After reading the article, I realized the story was based on speculation. At the time, state health officials hadn’t said if her death was due to coronavirus. Her boyfriend believed it was and took to social media to urge people to take COVID-19 seriously. The three-minute read turned my fear and anxiety into disappointment that an outlet with such influence chose to publish misleading content to an already fearful community. 

The three-minute read turned my fear and anxiety into disappointment that a [media] outlet chose to publish misleading content.

Between the time of Louisiana Governor John Bel Edwards’ initial quarantine mandate on March 16 and the release of this story, the number of COVID-19 cases in the state had increased by 324 and the death count grew from three to 15. New Orleans, alone, despite comprising only .01 percent of the U.S. population, accounted for 3.9 percent of all COVID-19 deaths in the country within two weeks of the virus first being reported in the state. This story was only fanning the flames.

Three days later, another Twitter notification from Nola.com lit up my phone. This one read:

“Natasha Ott, a 39-year-old woman who tested for coronavirus but was found dead on her kitchen floor last week before receiving her results, tested negative for the disease, her family said this week.”

This scenario exposes the power of media. The thing about power and influence is that with that comes responsibility. It seems like today’s media outlets will do whatever is necessary to be the first to break the news and to yield high engagement figures no matter the cost.

More than half of individuals who rely on social media for news—primarily Facebook and Twitter—have encountered misinformation or completely false information about the COVID-19 pandemic. The idea that journalists are the gatekeepers of information and reality has become distorted because of social media’s rise. Anyone can have a voice and, more often than not, going viral takes precedence over accuracy.

Going viral takes precedence over accuracy.

I blame the algorithms.
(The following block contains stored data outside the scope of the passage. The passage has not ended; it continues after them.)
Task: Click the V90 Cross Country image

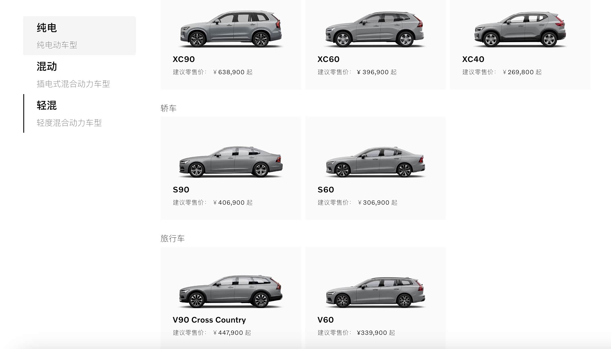Action: pyautogui.click(x=231, y=291)
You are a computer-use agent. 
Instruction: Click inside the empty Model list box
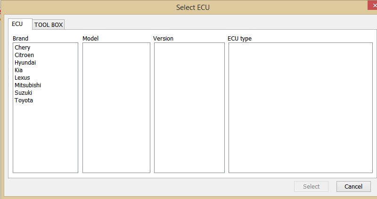pyautogui.click(x=116, y=108)
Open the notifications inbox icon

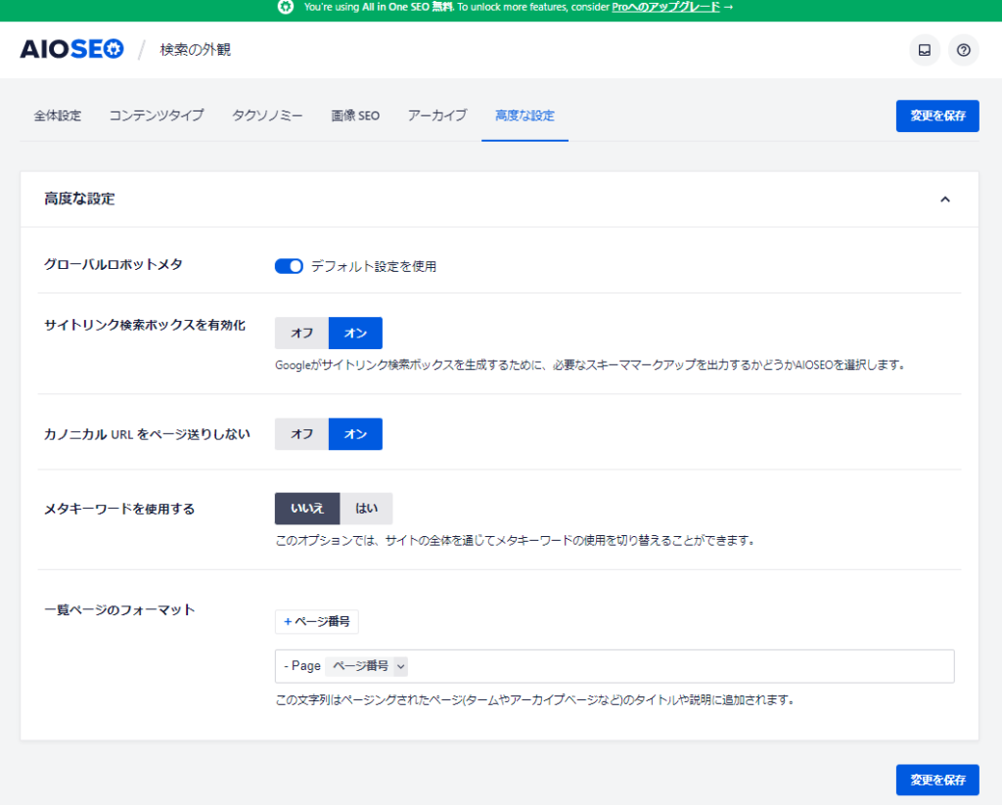pos(924,50)
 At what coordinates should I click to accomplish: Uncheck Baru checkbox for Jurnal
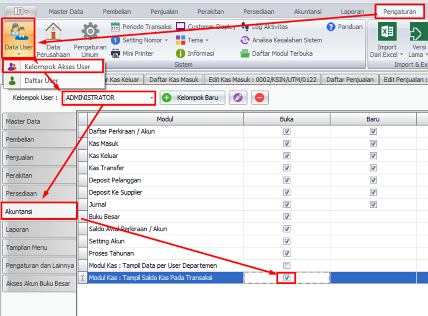point(373,205)
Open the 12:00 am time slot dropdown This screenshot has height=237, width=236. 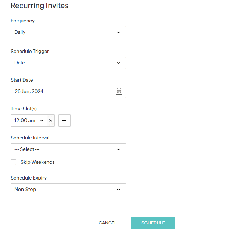pos(29,121)
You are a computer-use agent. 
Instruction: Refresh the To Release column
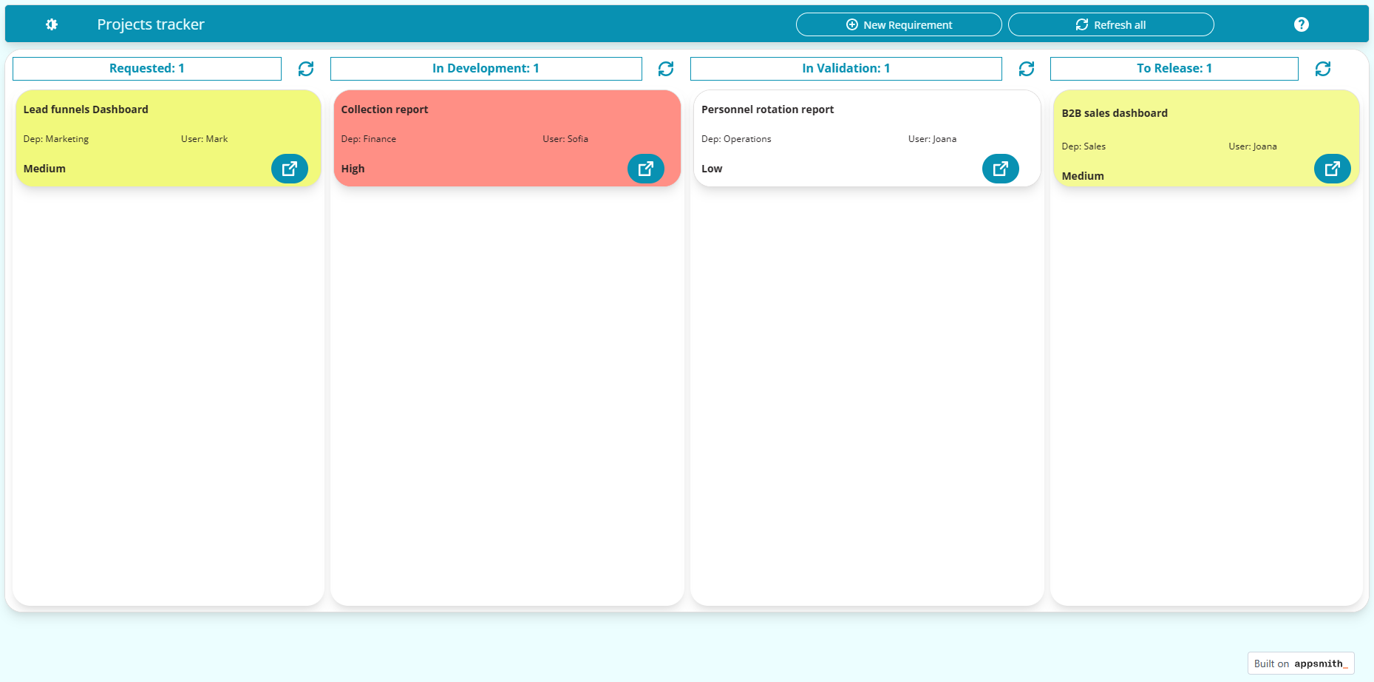[x=1322, y=69]

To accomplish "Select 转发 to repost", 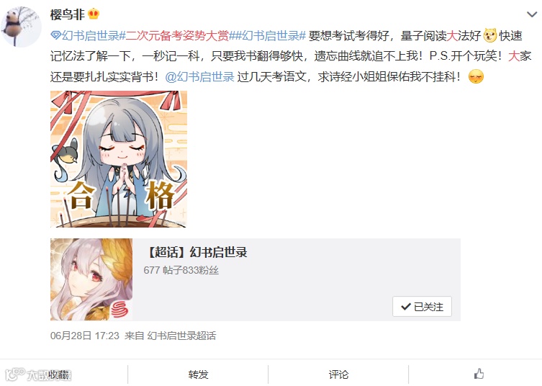I will tap(198, 374).
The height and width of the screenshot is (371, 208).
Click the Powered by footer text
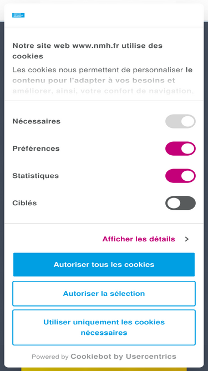coord(50,357)
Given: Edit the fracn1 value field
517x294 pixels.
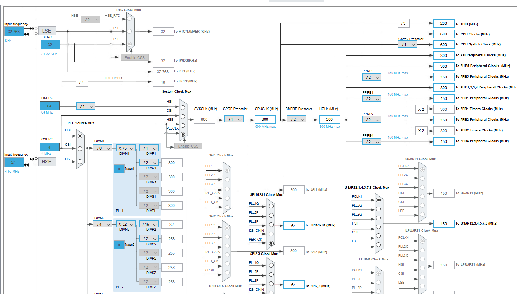Looking at the screenshot, I should pyautogui.click(x=119, y=169).
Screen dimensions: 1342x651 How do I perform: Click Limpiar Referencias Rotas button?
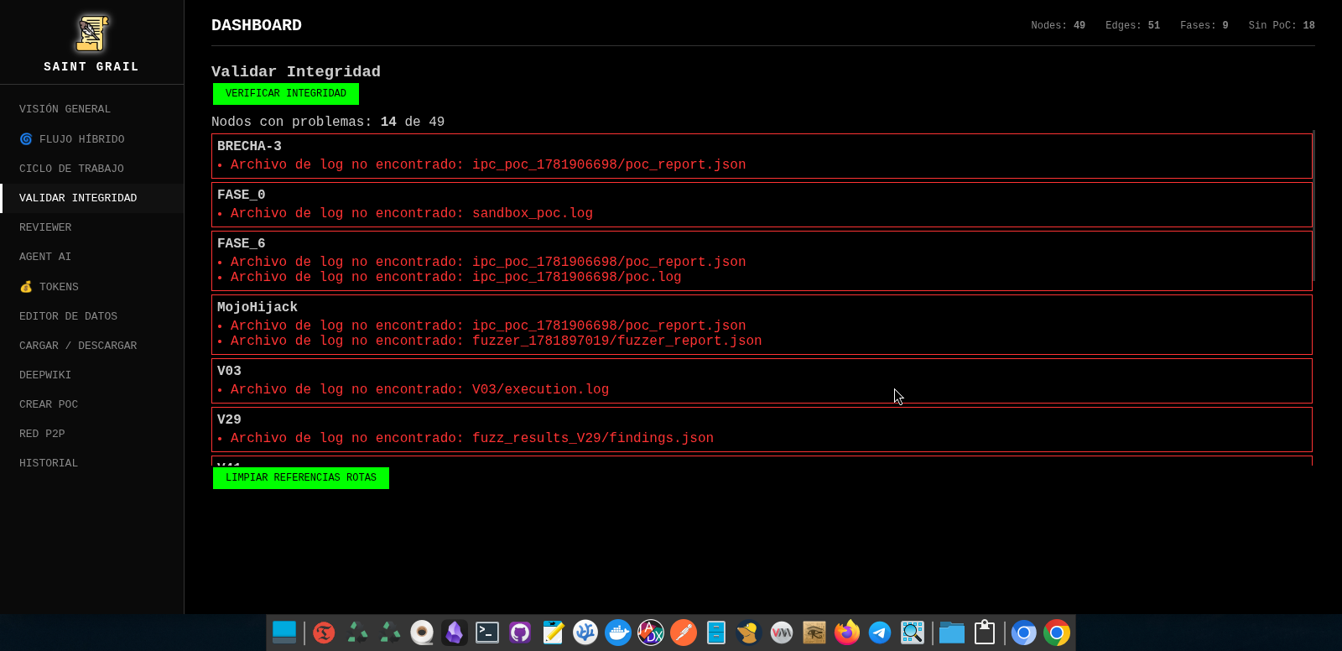pos(301,478)
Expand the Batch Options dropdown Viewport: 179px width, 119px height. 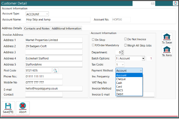coord(143,58)
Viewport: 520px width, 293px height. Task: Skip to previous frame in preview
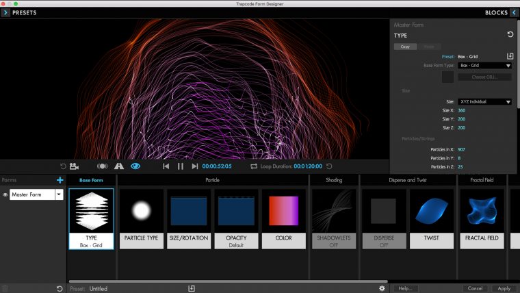[166, 166]
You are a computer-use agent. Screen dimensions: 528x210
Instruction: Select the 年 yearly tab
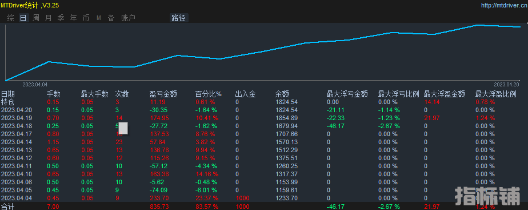(x=73, y=18)
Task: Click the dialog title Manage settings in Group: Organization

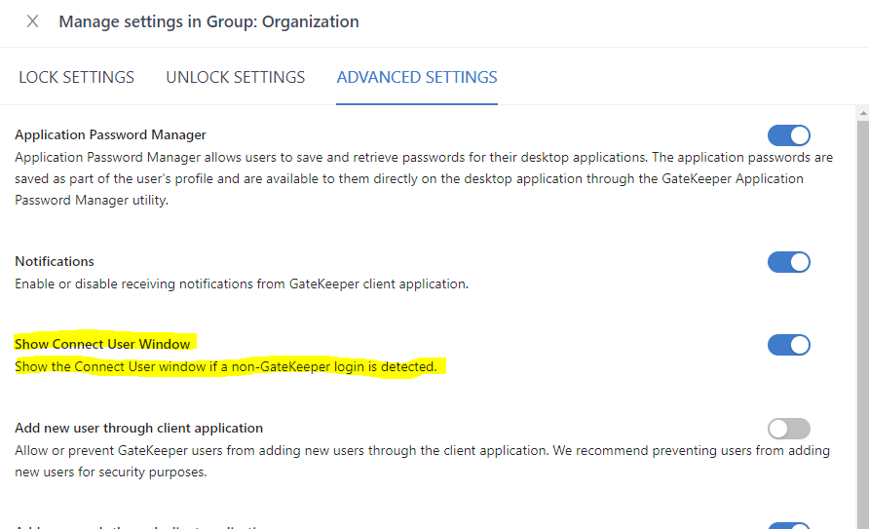Action: click(208, 21)
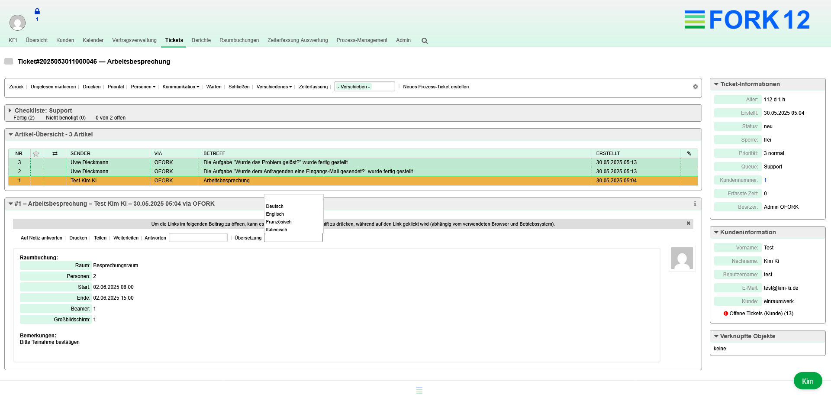The width and height of the screenshot is (831, 398).
Task: Click Neues Prozess-Ticket erstellen
Action: coord(436,87)
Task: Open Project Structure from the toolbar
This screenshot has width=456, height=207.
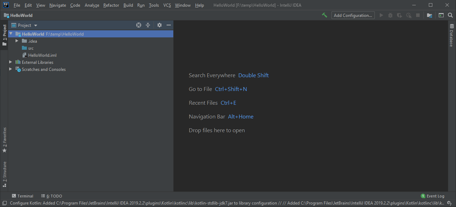Action: 430,15
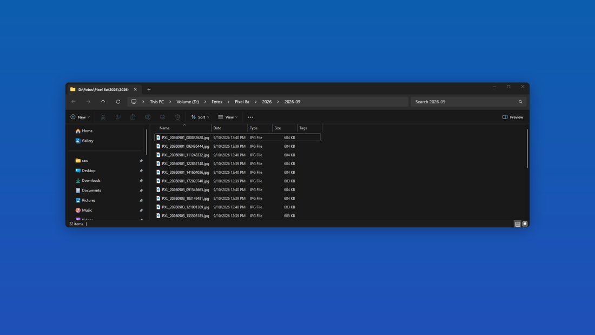The height and width of the screenshot is (335, 595).
Task: Go up one folder with the Up arrow
Action: pyautogui.click(x=103, y=102)
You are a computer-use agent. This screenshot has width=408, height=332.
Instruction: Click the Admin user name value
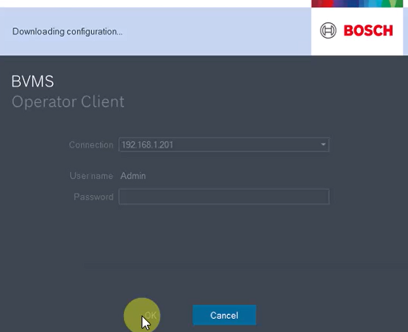(x=133, y=176)
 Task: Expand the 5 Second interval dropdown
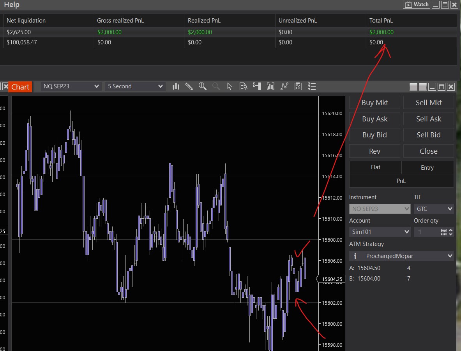(135, 86)
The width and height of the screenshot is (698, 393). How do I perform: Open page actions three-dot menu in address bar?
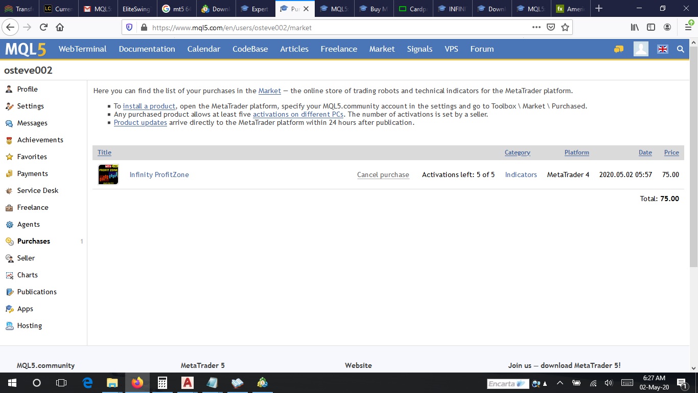[537, 28]
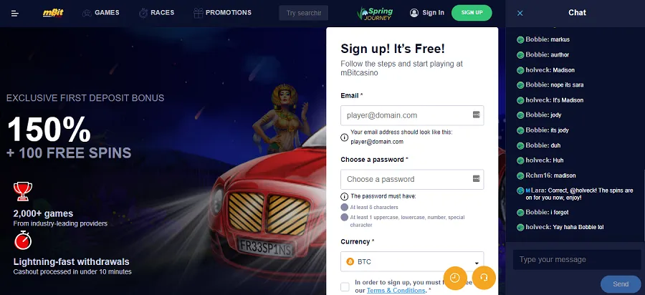645x295 pixels.
Task: Open the Terms & Conditions link
Action: [396, 291]
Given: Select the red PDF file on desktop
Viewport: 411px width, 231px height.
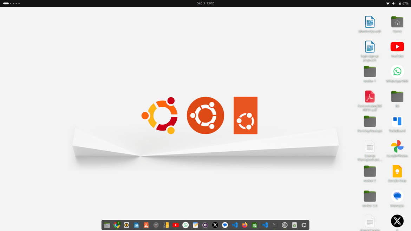Looking at the screenshot, I should 370,97.
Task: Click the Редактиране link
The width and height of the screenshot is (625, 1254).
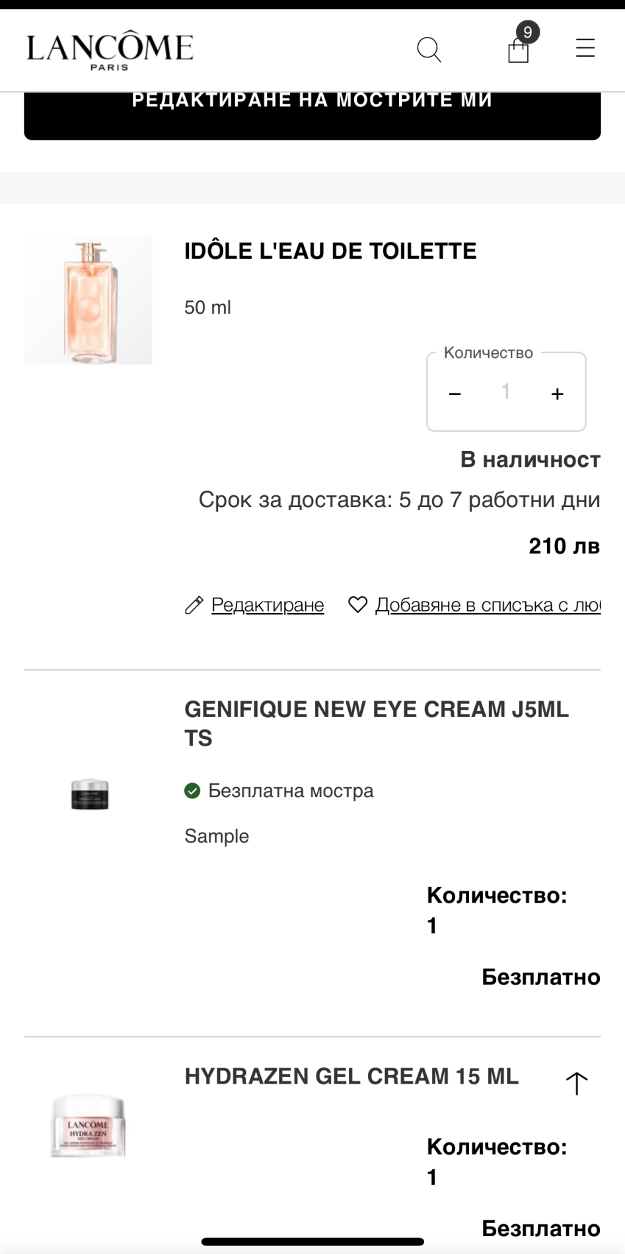Action: point(268,605)
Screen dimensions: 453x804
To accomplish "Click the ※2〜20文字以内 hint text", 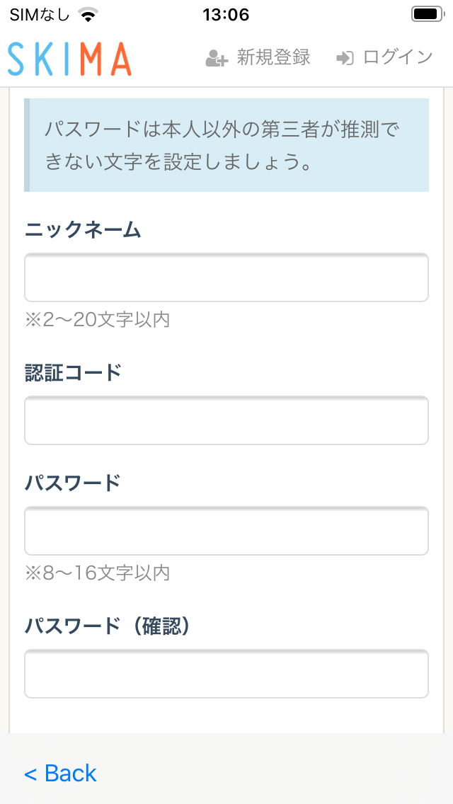I will pos(98,319).
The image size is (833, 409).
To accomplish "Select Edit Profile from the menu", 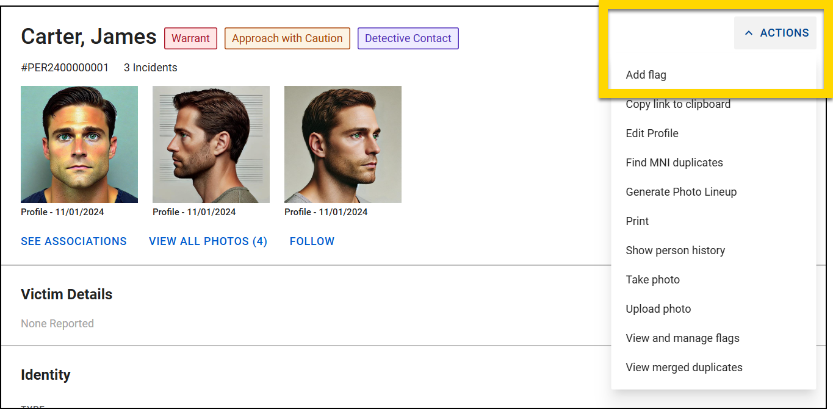I will tap(652, 133).
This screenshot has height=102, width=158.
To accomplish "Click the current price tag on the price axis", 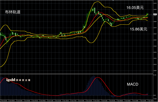I will 155,14.
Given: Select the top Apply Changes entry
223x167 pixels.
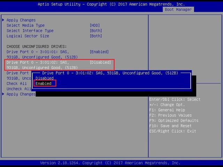Looking at the screenshot, I should click(x=21, y=20).
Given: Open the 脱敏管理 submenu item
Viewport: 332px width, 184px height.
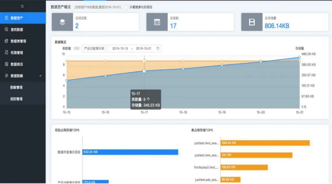Looking at the screenshot, I should click(17, 88).
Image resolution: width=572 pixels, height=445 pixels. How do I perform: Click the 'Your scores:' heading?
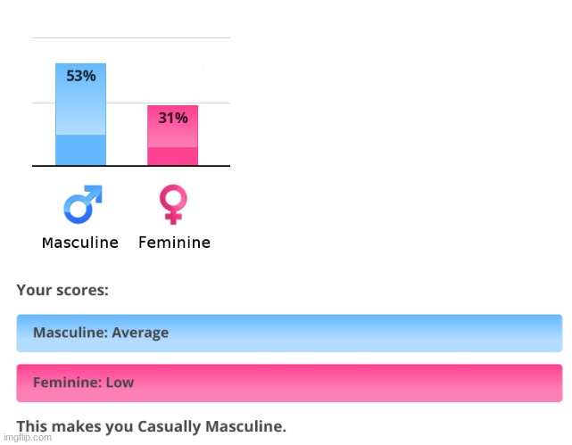click(62, 291)
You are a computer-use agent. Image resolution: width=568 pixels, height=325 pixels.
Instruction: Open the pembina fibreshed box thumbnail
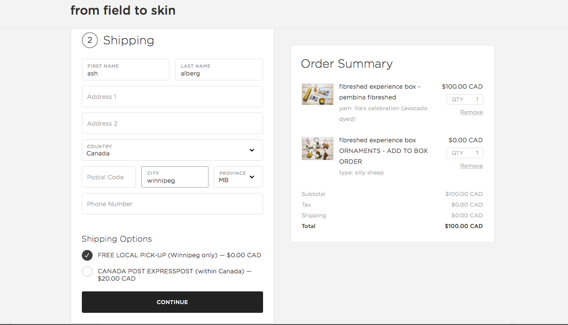click(317, 94)
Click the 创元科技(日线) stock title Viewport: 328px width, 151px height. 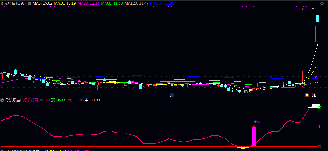tap(13, 3)
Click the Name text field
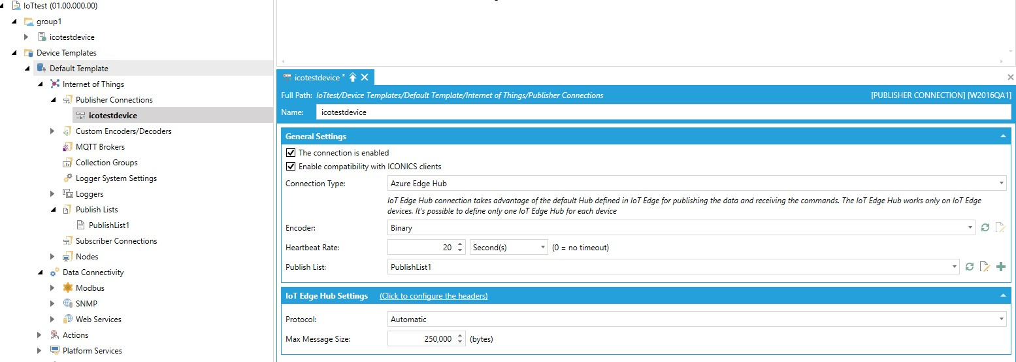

The more we engage with content, the more likely the content will be promoted. Thus, rumors and other forms of misinformation that play to our fears and anxieties in the midst of this pandemic have become the tactic for many users and news outlets to get clicks.

It’s no secret that emotionally-charged information has the capacity to hold our short attention spans, but not all attention-grabbing content has to be negative. This is where the algorithm can be advantageous. The most troubling and the most encouraging aspects of social media are the same: Anyone can have a voice.

In essence, we have the power. We can determine what shows up on our feeds through our engagement habits. Here’s how we can take steps to manage misinformation:

We have the power. We can determine what shows up on our feeds.

Never make assumptions.

Read what is stated and not what is implied. The way I handled the Nola.com tweet is an example of what not to do. The tweet never said Ott tested positive for coronavirus. I made the assumption that she succumbed to the disease based on the wording of the original tweet, which ultimately and unnecessarily led to a build-up of anxiety and the spread of misinformation. 

Check the facts.

Don’t be so quick to take what you see on social media as truth. While it’s amazing to live in a time where we have access to information 24/7 with the touch of a button, it’s important to remember that it’s just as easily published. Consider the source before spreading what you read.  We should do due diligence to fact check. 

Consider the source before spreading what you read. 

Share more information directly from the experts

There’s been an increase in healthcare providers and industry experts taking to social media to dispel myths regarding the virus and share their experiences from the frontlines. Give your likes and retweets to them.

We’re navigating uncharted waters, both with COVID-19 and social media platforms sharing “news” constantly during a global pandemic. With every voice that spews misinformation or conspiracy, there’s another enabling necessary conversations about this virus or sharing community efforts to help those in difficult positions.

We can control which voices are heard. This is the power of the media at its best. 

Have you heard of a time where the media got it wrong? Have you ever repeated things you’ve heard without checking the source? How can we correct this during the current global health situation?